Les obligations de l'expert
L'expert qui accepte un mandat doit s'assurer de ne pas être en conflit d'intérêts et de procéder avec la plus grande objectivité, peu importe le mandant. Il doit tenir compte de tous les éléments au dossier et de ceux obtenus au moment de son évaluation. Son rapport d'expertise doit être rédigé le plus rapidement possible après l'examen et dans les délais prescrits par certaines lois spécifiques.
En acceptant un mandat, l'expert s'engage à témoigner devant les tribunaux judiciaires ou administratifs pour motiver son opinion, et ce, selon des modalités préétablies.

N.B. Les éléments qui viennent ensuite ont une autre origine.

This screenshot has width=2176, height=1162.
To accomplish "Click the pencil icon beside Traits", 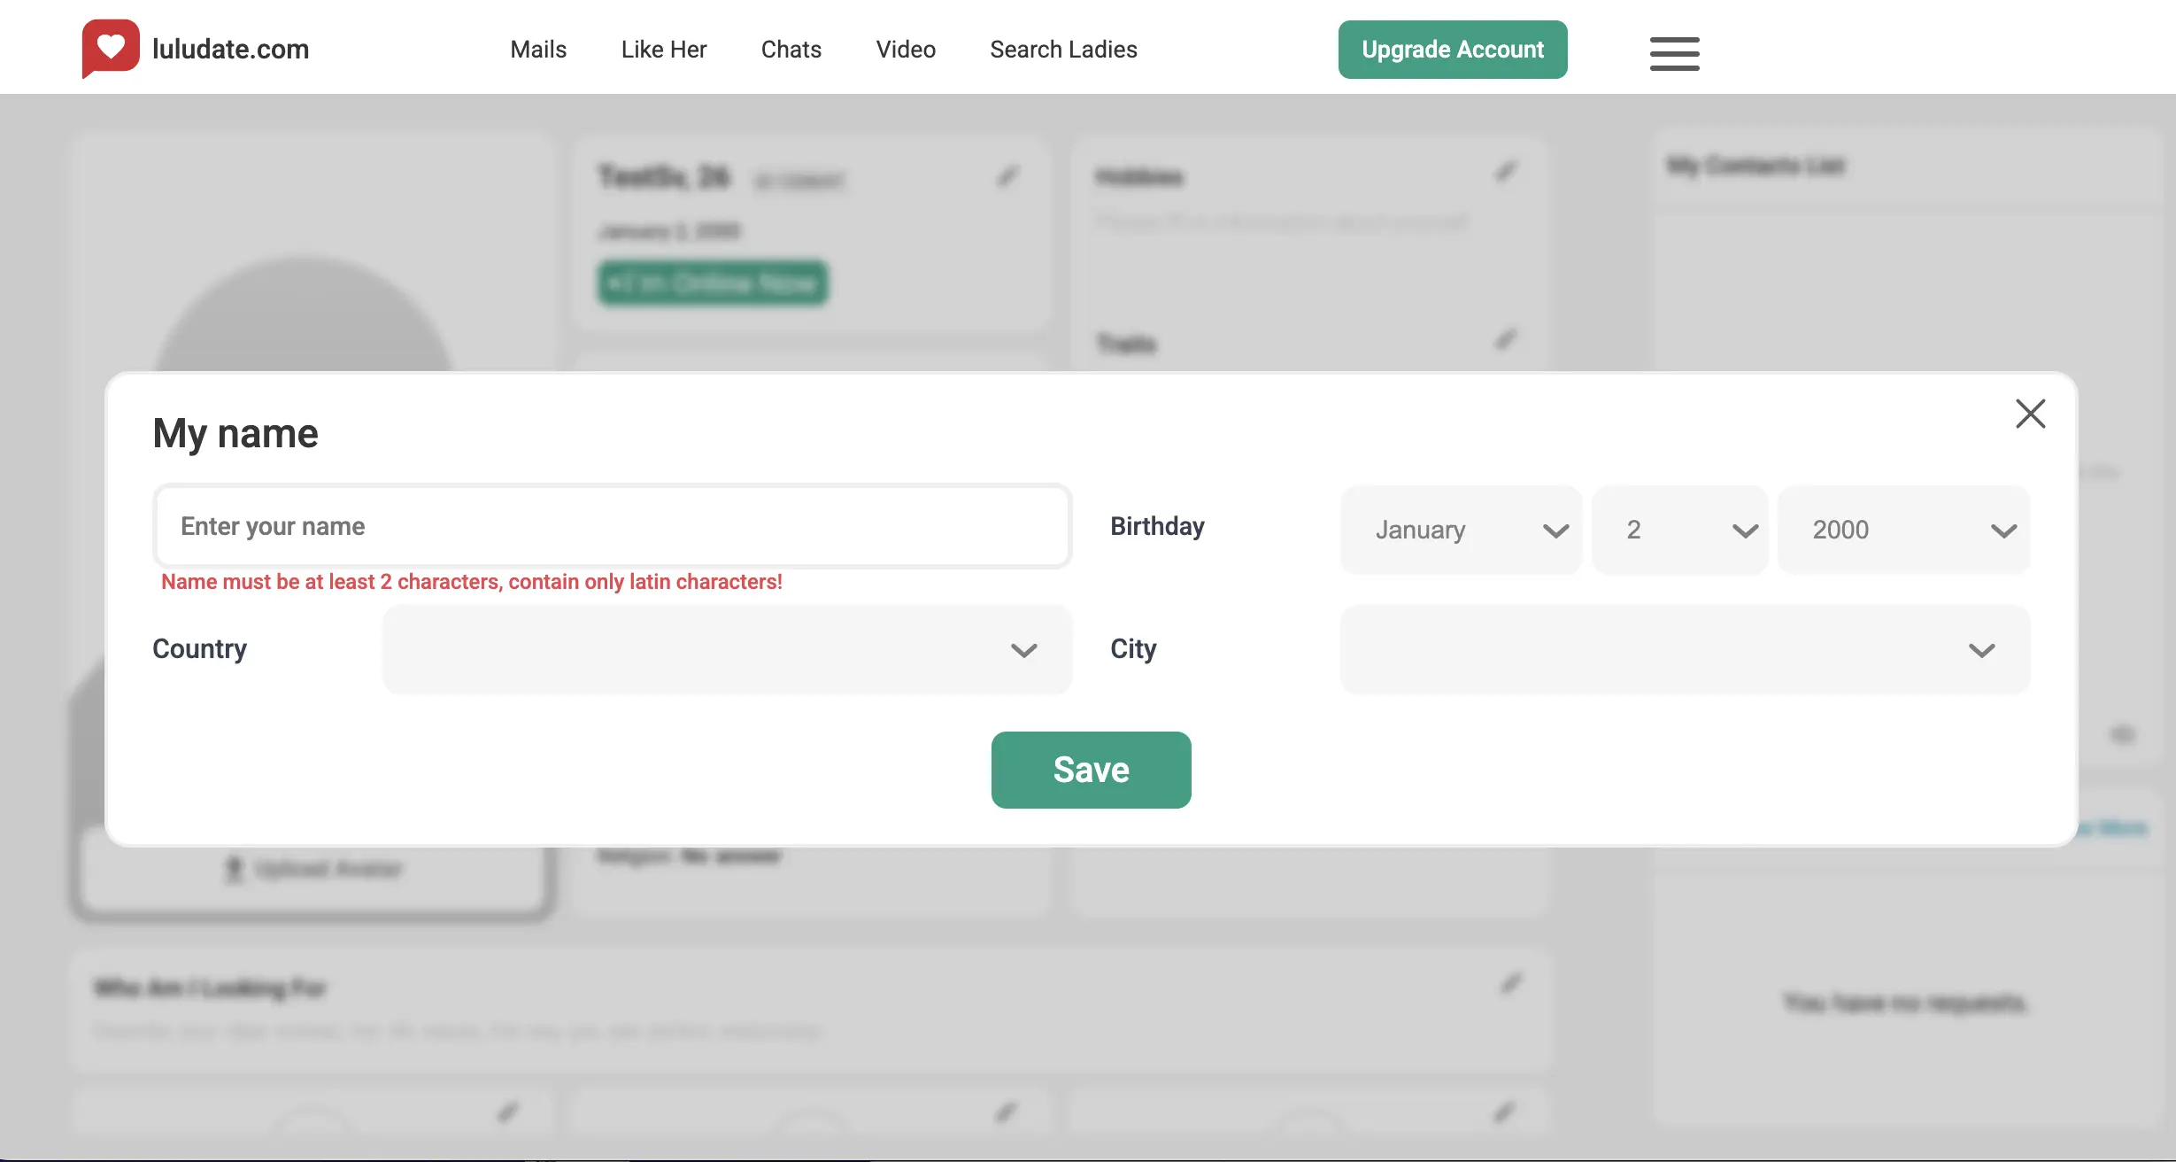I will click(1506, 340).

Même lorsque l'expert ne partage pas la conduite thérapeutique menée par le ou les intervenants, il doit s'abstenir d'intervenir dans le traitement. Il peut toutefois exprimer son opinion si on la lui demande. S'il constate des faits nouveaux ou une erreur pouvant mettre en danger la vie ou la santé de l'expertisé, il doit en aviser immédiatement le mandant qui verra à communiquer avec le(les) intervenant(s) pour faire part de ces faits nouveaux. Dans de telles circonstances, l'expert reste soumis au code de déontologie qui régit la pratique de sa profession.

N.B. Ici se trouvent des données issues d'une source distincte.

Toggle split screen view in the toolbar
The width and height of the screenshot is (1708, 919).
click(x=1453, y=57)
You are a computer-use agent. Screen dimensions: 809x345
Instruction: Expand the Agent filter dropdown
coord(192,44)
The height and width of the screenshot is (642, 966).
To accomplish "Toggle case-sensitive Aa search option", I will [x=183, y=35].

L'expert doit s'abstenir de poser tout geste et d'émettre tout commentaire susceptible de discréditer les professionnels traitants aux yeux de l'expertisé.
L'expert accepte que son opinion soit contestée, même devant les tribunaux. Pour défendre son opinion, l'expert doit fonder son témoignage uniquement sur les données factuelles et scientifiques.

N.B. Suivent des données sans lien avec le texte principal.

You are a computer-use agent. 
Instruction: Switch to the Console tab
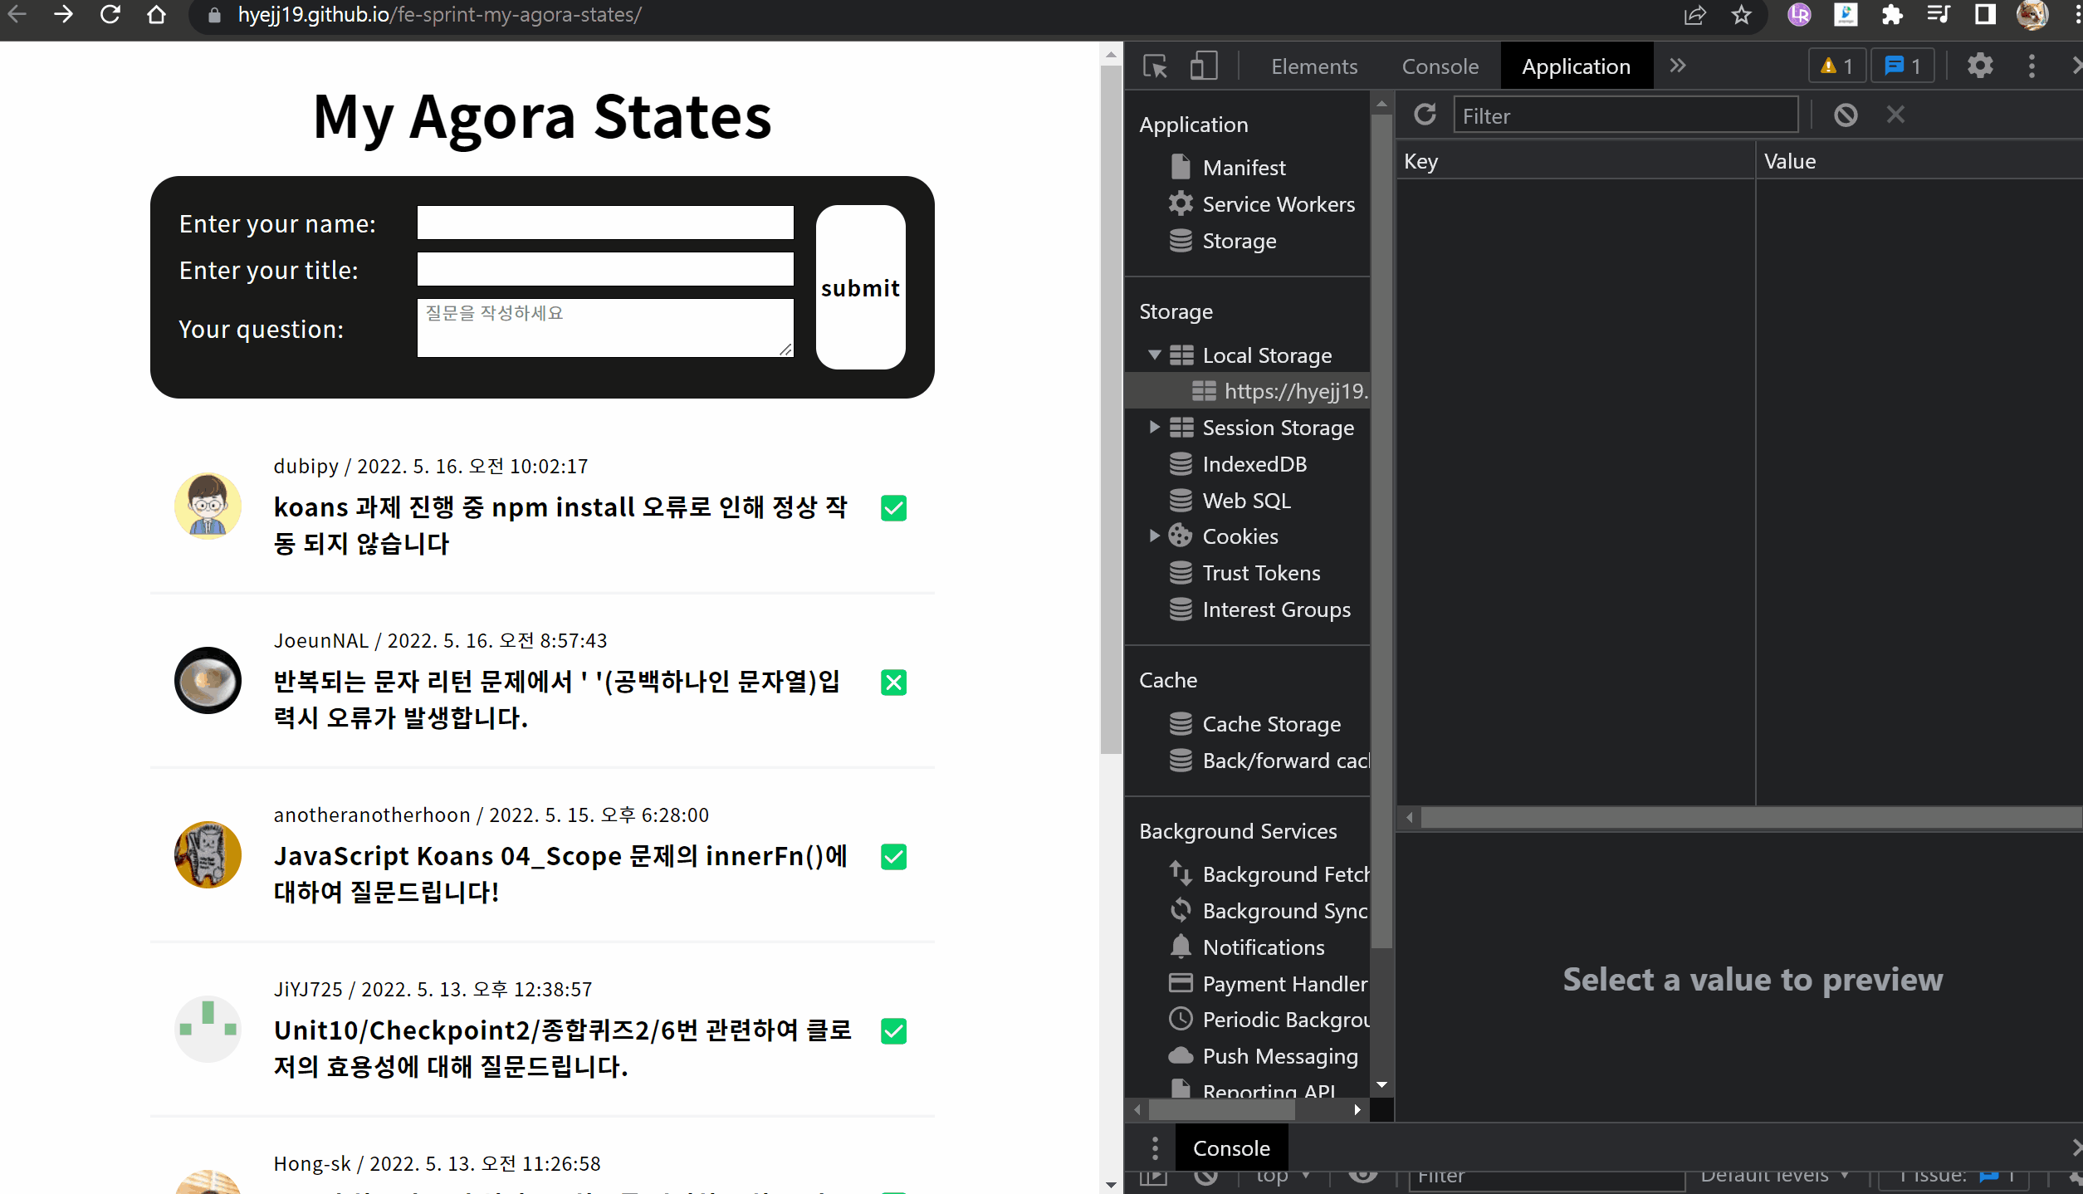click(1440, 66)
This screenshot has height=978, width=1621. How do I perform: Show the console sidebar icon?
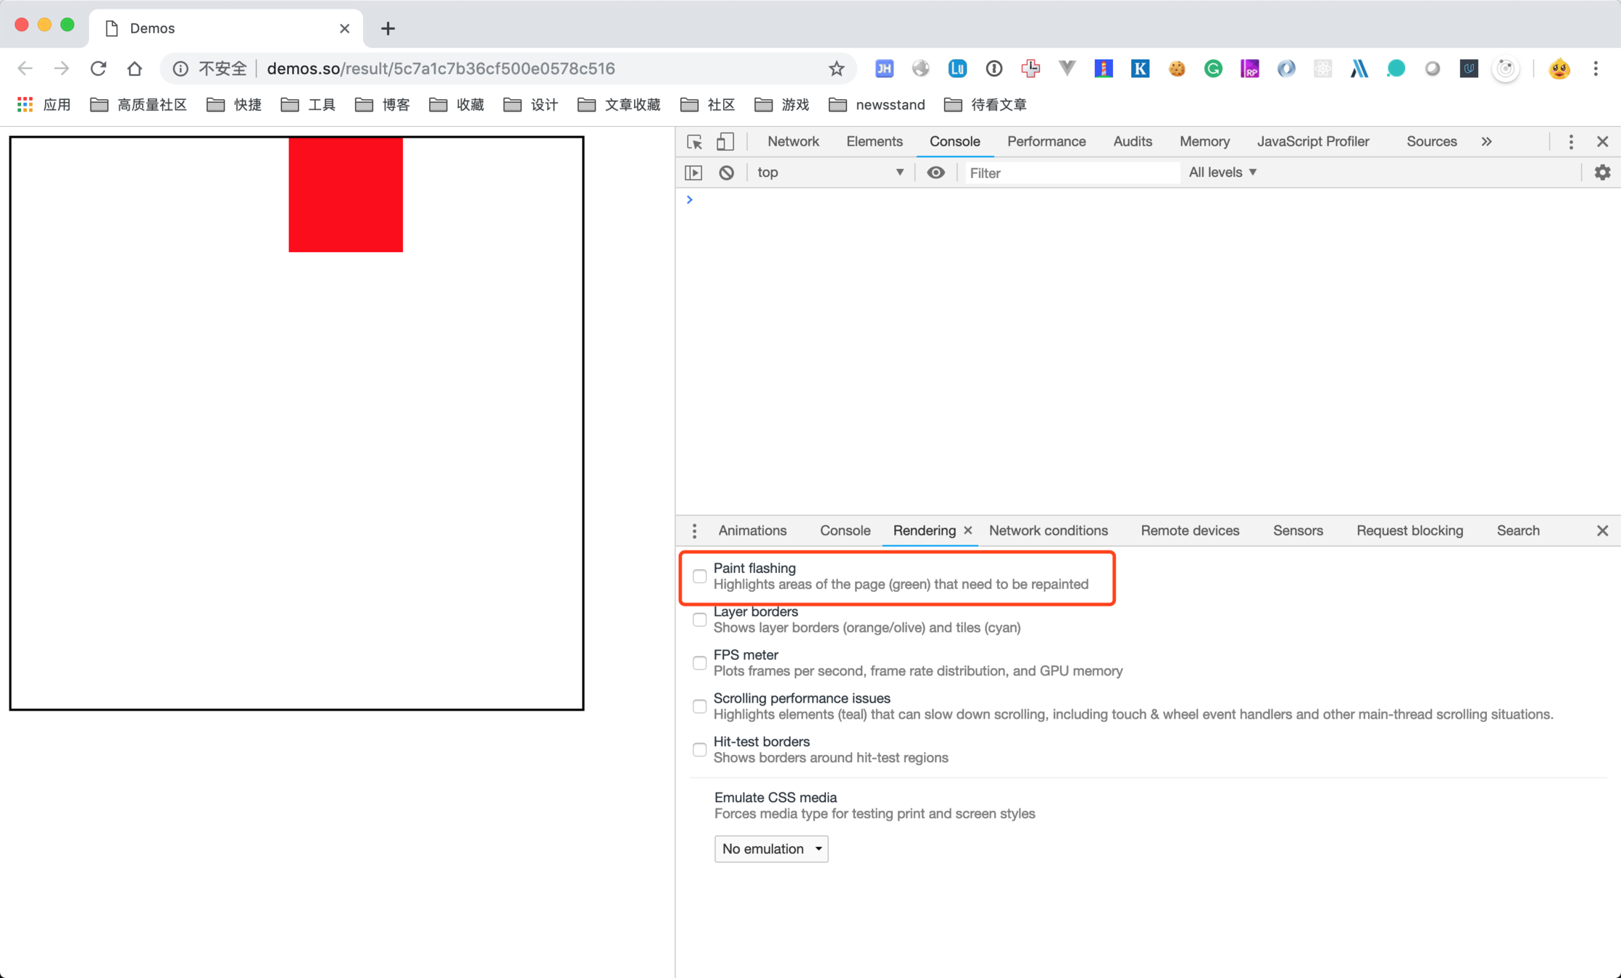693,172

Dans les expertises en responsabilité civile, l'expert doit considérer les complications ultérieures possibles et le pronostic global de la condition de l'expertisé.
Certaines expertises, particulièrement en responsabilité professionnelle, peuvent faire l'objet d'une étude sur dossier. Le cas échéant, l'examen physique ou mental pourrait ne pas s'appliquer. Au besoin, l'expert devra se baser sur les évaluationsprofessionnelles au dossier fourni pour évaluer le tableau clinique de l'expertisé. Au moindre doute, l'expert pourra discuter avec le mandant et/ou son procureur de la possibilité de procéder à un examen en bonne et due forme.
Sauf dans des circonstances exceptionnelles, l'expert ne peut exiger un examen paraclinique invasif.